- _WORK INSTRUCTIONS_:
For the material below, the expected output is exactly the lines between the line holding "Work With Us (1271, 72)" and the line holding "7. Juli 2026 (27, 1308)", inclusive, with pictures left out.

- _DATASET RECORDS_:
==================================================

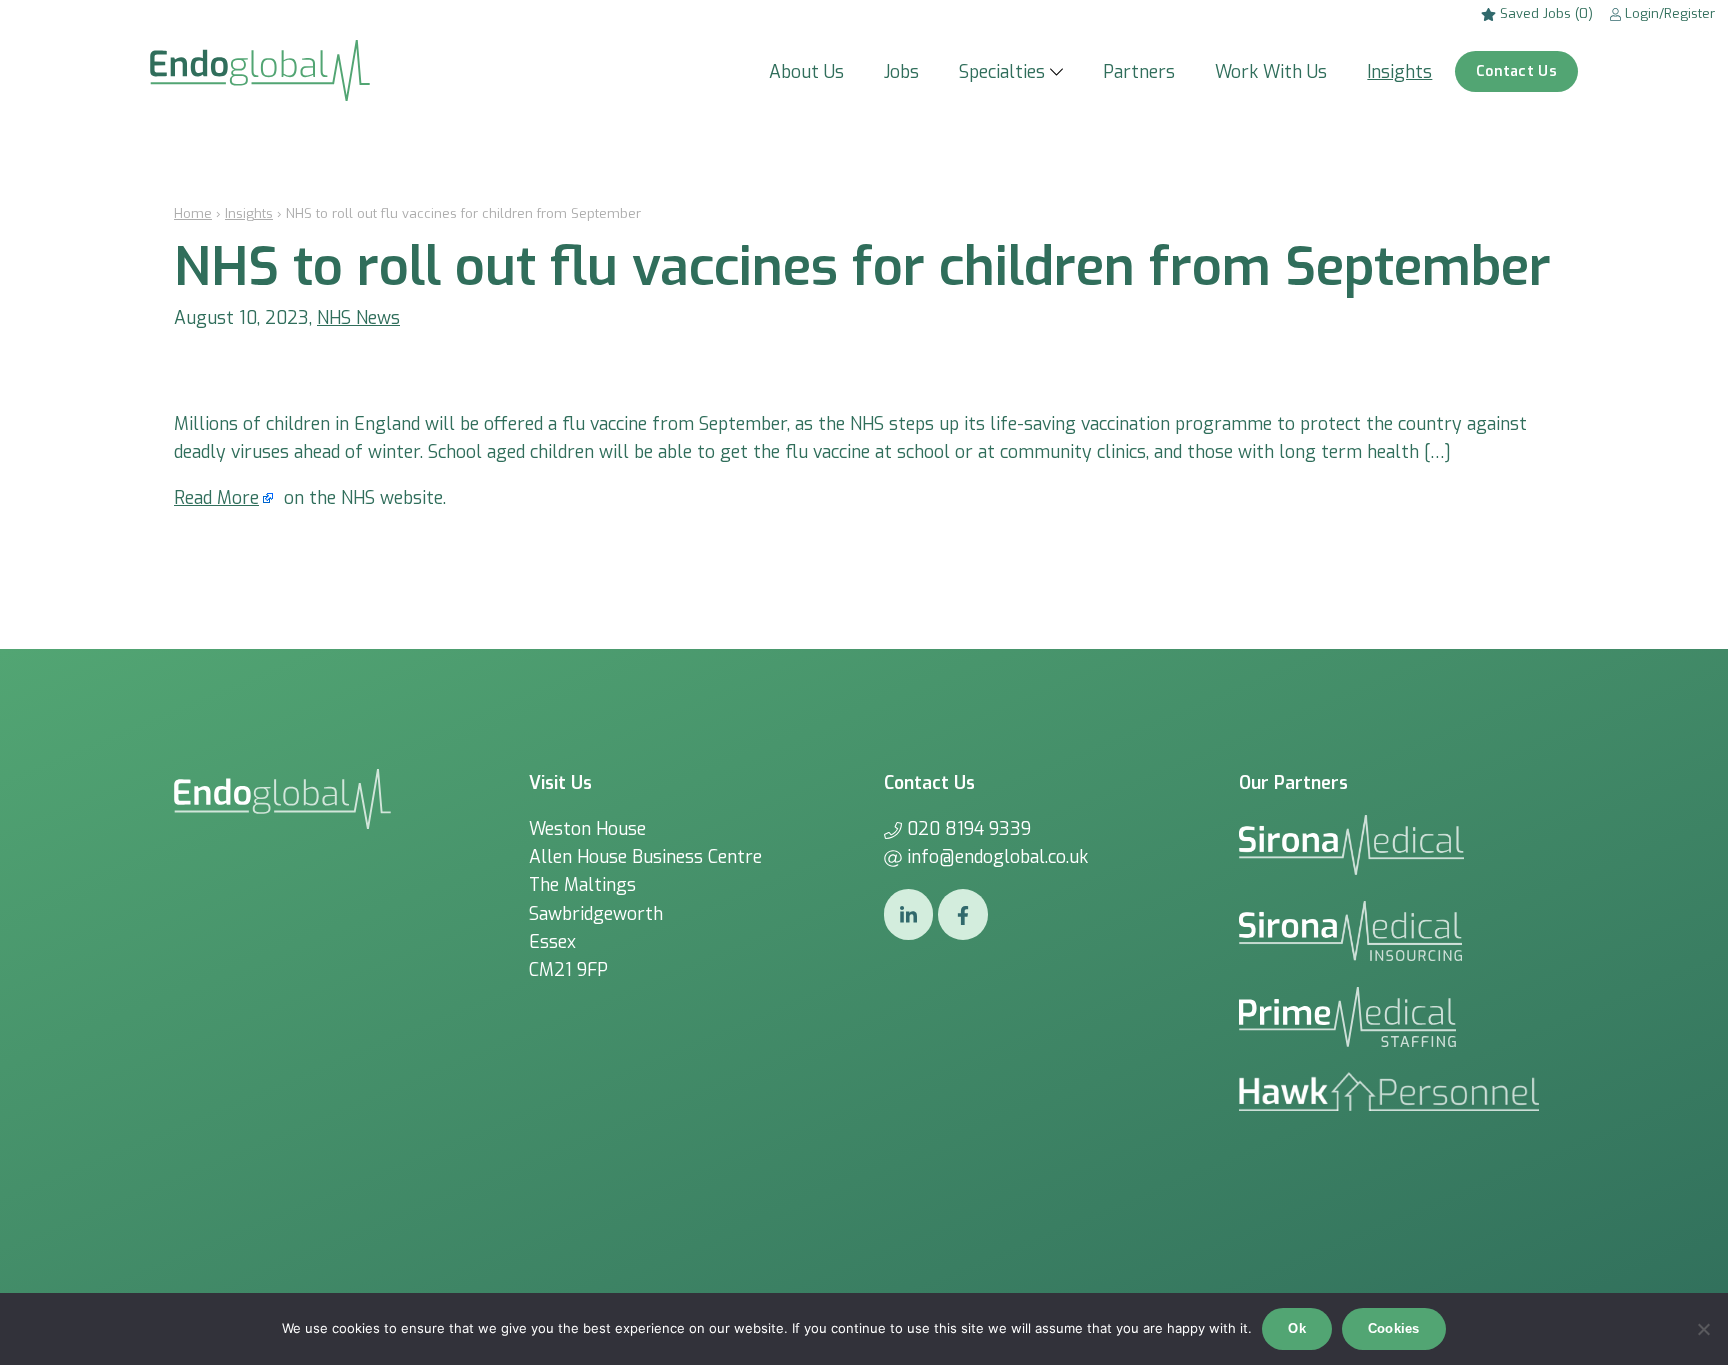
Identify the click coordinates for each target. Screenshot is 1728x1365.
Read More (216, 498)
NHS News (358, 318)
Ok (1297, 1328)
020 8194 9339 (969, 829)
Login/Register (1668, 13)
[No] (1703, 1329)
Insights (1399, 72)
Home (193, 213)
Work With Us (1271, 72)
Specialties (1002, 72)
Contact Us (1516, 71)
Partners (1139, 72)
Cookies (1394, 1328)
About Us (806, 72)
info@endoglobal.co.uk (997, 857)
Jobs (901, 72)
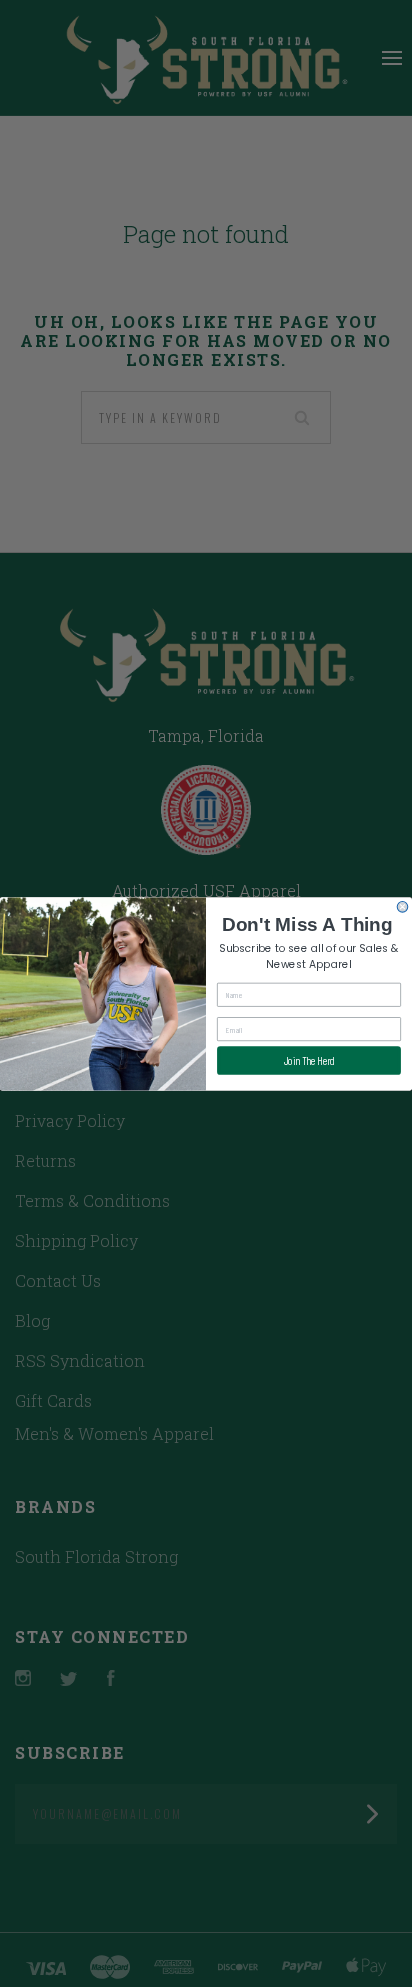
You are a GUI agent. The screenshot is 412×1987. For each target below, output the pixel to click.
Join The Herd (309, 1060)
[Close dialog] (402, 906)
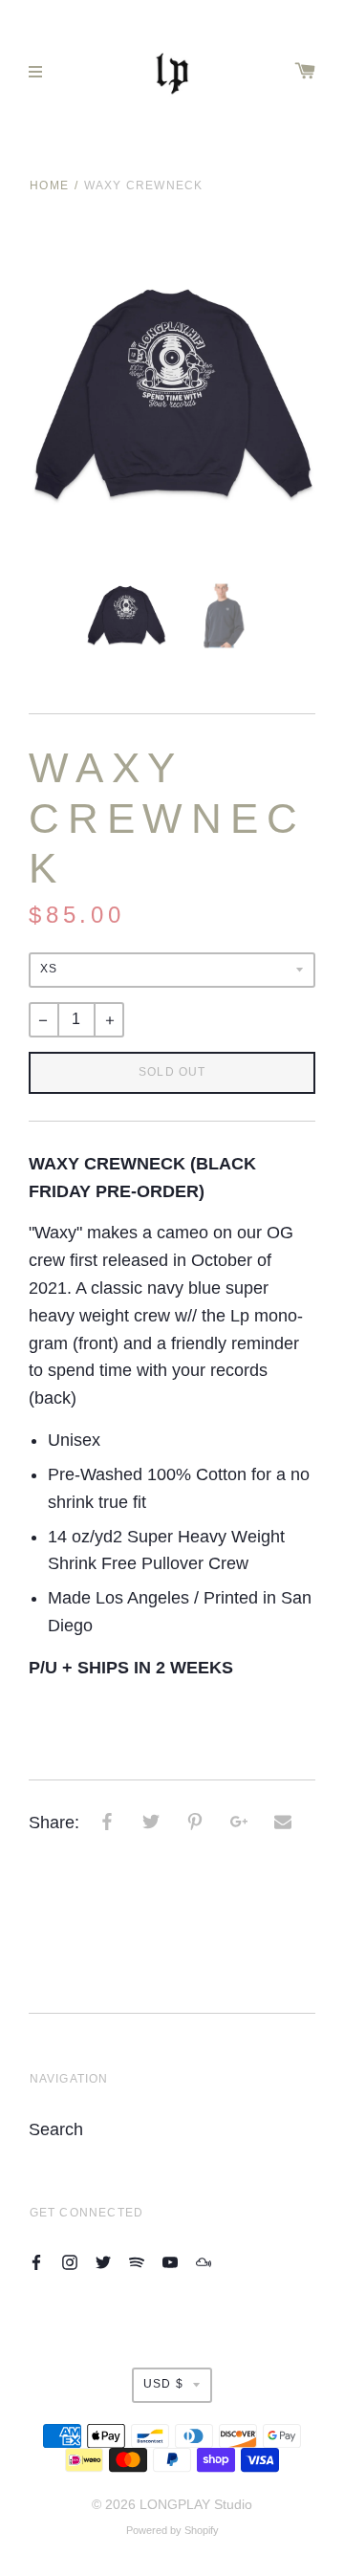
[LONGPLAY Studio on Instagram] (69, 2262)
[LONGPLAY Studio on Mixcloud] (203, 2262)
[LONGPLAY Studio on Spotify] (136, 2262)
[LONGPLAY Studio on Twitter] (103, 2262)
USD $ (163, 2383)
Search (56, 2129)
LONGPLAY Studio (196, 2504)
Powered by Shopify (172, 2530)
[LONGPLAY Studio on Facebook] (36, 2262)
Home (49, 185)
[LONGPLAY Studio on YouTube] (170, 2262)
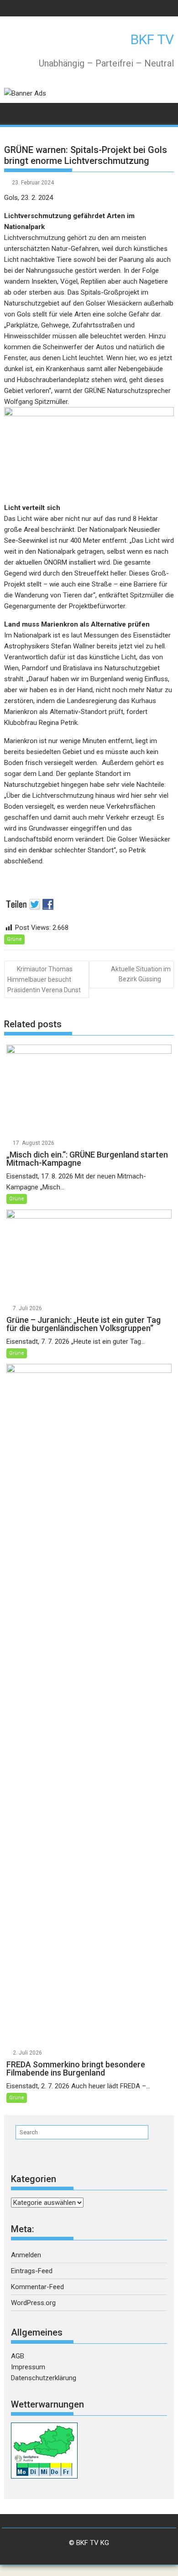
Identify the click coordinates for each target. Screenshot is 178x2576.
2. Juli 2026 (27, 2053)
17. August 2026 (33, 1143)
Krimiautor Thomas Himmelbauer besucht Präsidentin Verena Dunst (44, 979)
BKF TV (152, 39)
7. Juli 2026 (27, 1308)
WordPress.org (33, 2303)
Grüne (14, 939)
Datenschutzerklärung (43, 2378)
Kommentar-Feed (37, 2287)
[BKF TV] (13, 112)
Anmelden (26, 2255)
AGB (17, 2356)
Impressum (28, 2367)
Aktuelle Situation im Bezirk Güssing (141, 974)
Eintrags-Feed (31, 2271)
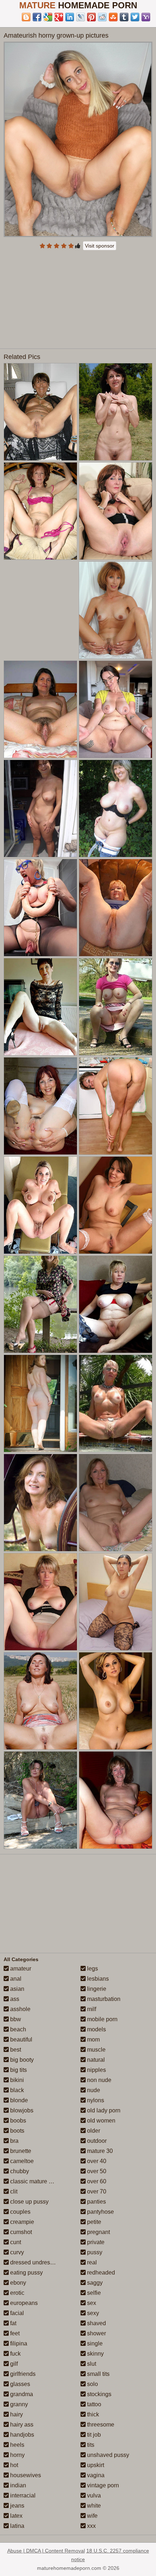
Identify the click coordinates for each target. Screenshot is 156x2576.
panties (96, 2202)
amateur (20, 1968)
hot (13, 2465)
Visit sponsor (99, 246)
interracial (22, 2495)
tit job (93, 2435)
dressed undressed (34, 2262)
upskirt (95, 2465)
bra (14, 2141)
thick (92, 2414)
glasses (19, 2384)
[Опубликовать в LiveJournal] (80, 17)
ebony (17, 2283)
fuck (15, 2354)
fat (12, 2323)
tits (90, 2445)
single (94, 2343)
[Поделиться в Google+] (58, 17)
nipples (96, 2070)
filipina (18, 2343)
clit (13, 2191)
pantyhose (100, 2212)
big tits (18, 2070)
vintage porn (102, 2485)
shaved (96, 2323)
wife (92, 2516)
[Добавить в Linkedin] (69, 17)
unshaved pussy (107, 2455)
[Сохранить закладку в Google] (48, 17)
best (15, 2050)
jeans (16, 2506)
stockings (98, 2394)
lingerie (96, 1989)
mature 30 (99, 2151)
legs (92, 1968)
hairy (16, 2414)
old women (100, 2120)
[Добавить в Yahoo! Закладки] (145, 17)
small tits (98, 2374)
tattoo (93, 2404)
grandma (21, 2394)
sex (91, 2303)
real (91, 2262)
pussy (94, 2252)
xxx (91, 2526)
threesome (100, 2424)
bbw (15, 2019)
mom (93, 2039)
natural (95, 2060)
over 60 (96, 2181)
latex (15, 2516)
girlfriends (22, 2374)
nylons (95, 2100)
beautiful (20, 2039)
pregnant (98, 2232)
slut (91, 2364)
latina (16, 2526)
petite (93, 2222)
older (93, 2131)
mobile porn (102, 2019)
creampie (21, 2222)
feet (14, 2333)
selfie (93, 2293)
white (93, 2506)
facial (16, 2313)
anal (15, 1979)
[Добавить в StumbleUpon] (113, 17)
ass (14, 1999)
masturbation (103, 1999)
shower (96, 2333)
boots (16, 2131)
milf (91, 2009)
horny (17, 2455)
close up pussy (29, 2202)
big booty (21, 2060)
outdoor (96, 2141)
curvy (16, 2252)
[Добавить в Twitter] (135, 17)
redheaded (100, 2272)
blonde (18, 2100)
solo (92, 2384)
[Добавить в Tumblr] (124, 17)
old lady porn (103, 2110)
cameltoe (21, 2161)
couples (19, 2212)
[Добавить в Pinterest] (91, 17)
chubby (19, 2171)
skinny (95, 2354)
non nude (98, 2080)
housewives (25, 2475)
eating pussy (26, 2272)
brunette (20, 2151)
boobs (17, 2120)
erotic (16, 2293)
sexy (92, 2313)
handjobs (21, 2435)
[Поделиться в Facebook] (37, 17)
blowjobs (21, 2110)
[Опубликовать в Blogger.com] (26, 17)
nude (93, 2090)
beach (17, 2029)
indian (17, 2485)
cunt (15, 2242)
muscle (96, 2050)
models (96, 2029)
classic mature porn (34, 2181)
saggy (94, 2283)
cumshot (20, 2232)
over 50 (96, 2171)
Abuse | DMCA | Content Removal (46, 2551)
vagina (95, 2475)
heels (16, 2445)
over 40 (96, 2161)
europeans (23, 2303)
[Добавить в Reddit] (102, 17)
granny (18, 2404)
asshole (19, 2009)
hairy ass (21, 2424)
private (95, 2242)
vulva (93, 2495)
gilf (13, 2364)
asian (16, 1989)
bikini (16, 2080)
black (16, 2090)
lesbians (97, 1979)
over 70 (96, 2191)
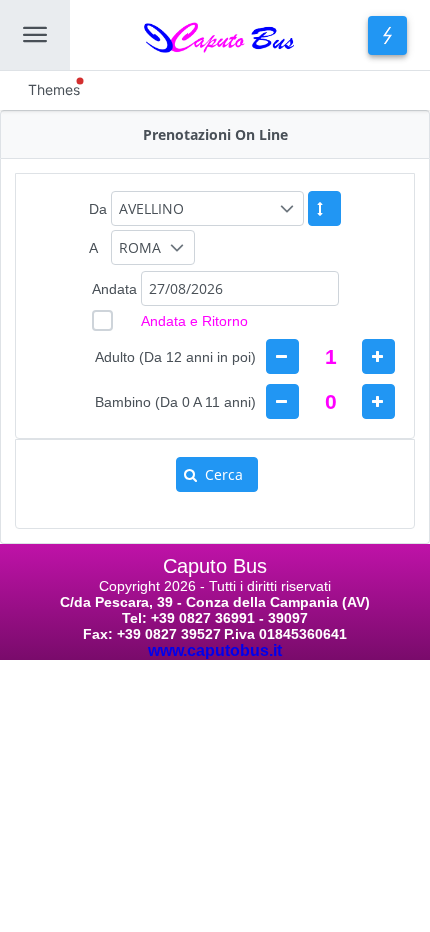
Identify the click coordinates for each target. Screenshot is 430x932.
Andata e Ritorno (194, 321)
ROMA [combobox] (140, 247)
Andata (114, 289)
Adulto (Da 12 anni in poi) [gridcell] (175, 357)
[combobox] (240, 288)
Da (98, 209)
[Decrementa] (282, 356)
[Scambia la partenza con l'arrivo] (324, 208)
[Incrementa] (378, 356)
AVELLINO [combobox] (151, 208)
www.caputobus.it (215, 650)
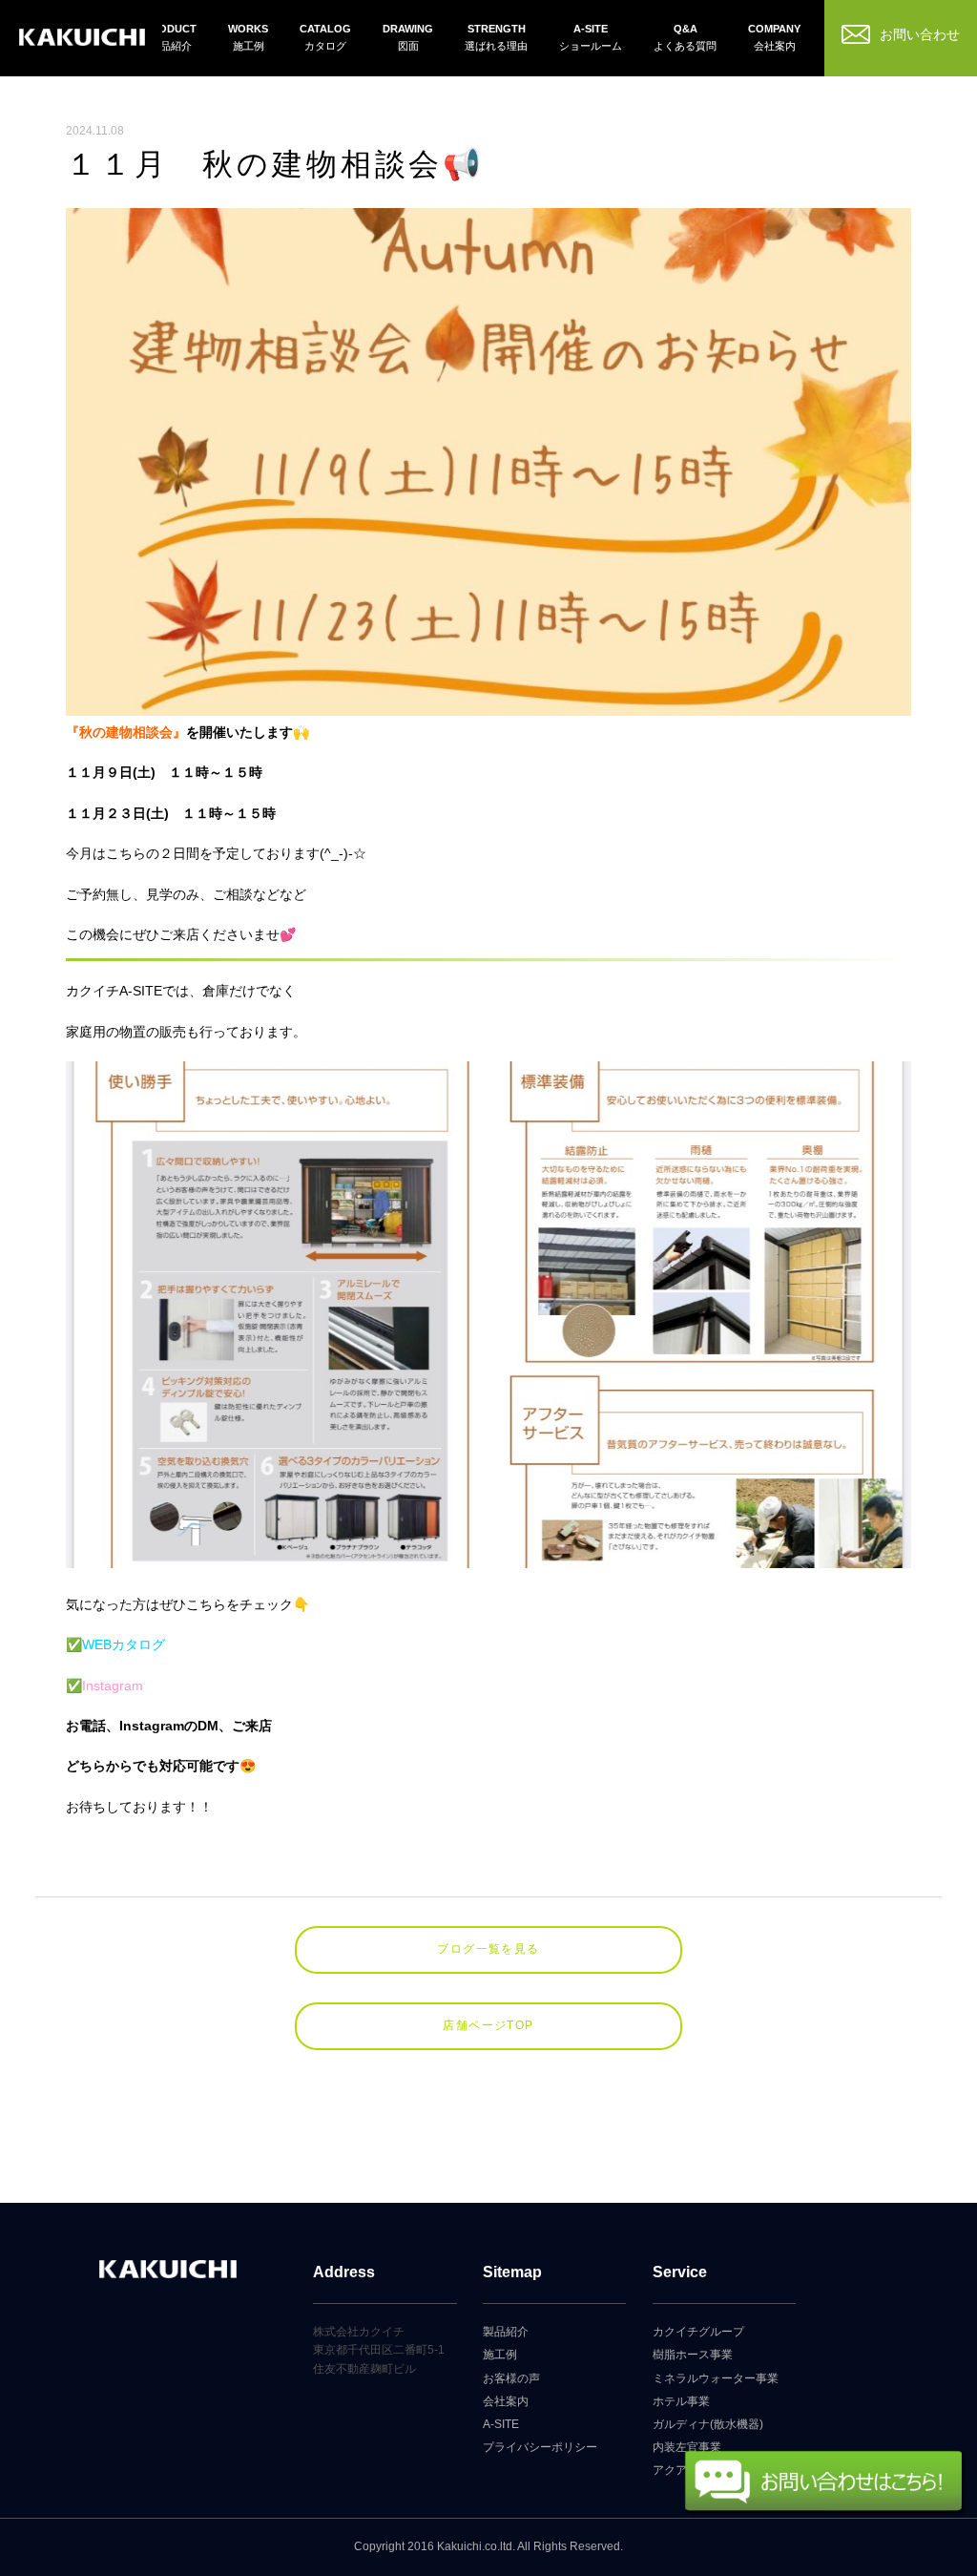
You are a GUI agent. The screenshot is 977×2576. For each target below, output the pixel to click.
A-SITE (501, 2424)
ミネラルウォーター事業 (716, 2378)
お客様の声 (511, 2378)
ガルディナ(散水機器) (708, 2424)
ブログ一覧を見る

==================================================

- _ANSWER FOR THE TASK_:
Work With Us (1271, 72)
Specialties (1002, 72)
Contact Us (1516, 71)
Partners (1139, 72)
Cookies (1394, 1328)
About Us (806, 72)
info@endoglobal.co.uk (997, 857)
Jobs (901, 72)
You are a GUI agent. The screenshot is 412×1987. For each target below, output the pixel to click.
Join The Herd (309, 1060)
[Close dialog] (402, 906)
[LONGPLAY Studio on Instagram] (69, 2262)
[LONGPLAY Studio on Mixcloud] (203, 2262)
[LONGPLAY Studio on Spotify] (136, 2262)
[LONGPLAY Studio on Twitter] (103, 2262)
USD $ (163, 2383)
Search (56, 2129)
LONGPLAY Studio (196, 2504)
Powered by Shopify (172, 2530)
[LONGPLAY Studio on Facebook] (36, 2262)
Home (49, 185)
[LONGPLAY Studio on YouTube] (170, 2262)
Identify the click coordinates for each target. Screenshot is 178x2576.
2. Juli 2026 (27, 2053)
17. August 2026 (33, 1143)
Krimiautor Thomas Himmelbauer besucht Präsidentin Verena Dunst (44, 979)
BKF TV (152, 39)
7. Juli 2026 (27, 1308)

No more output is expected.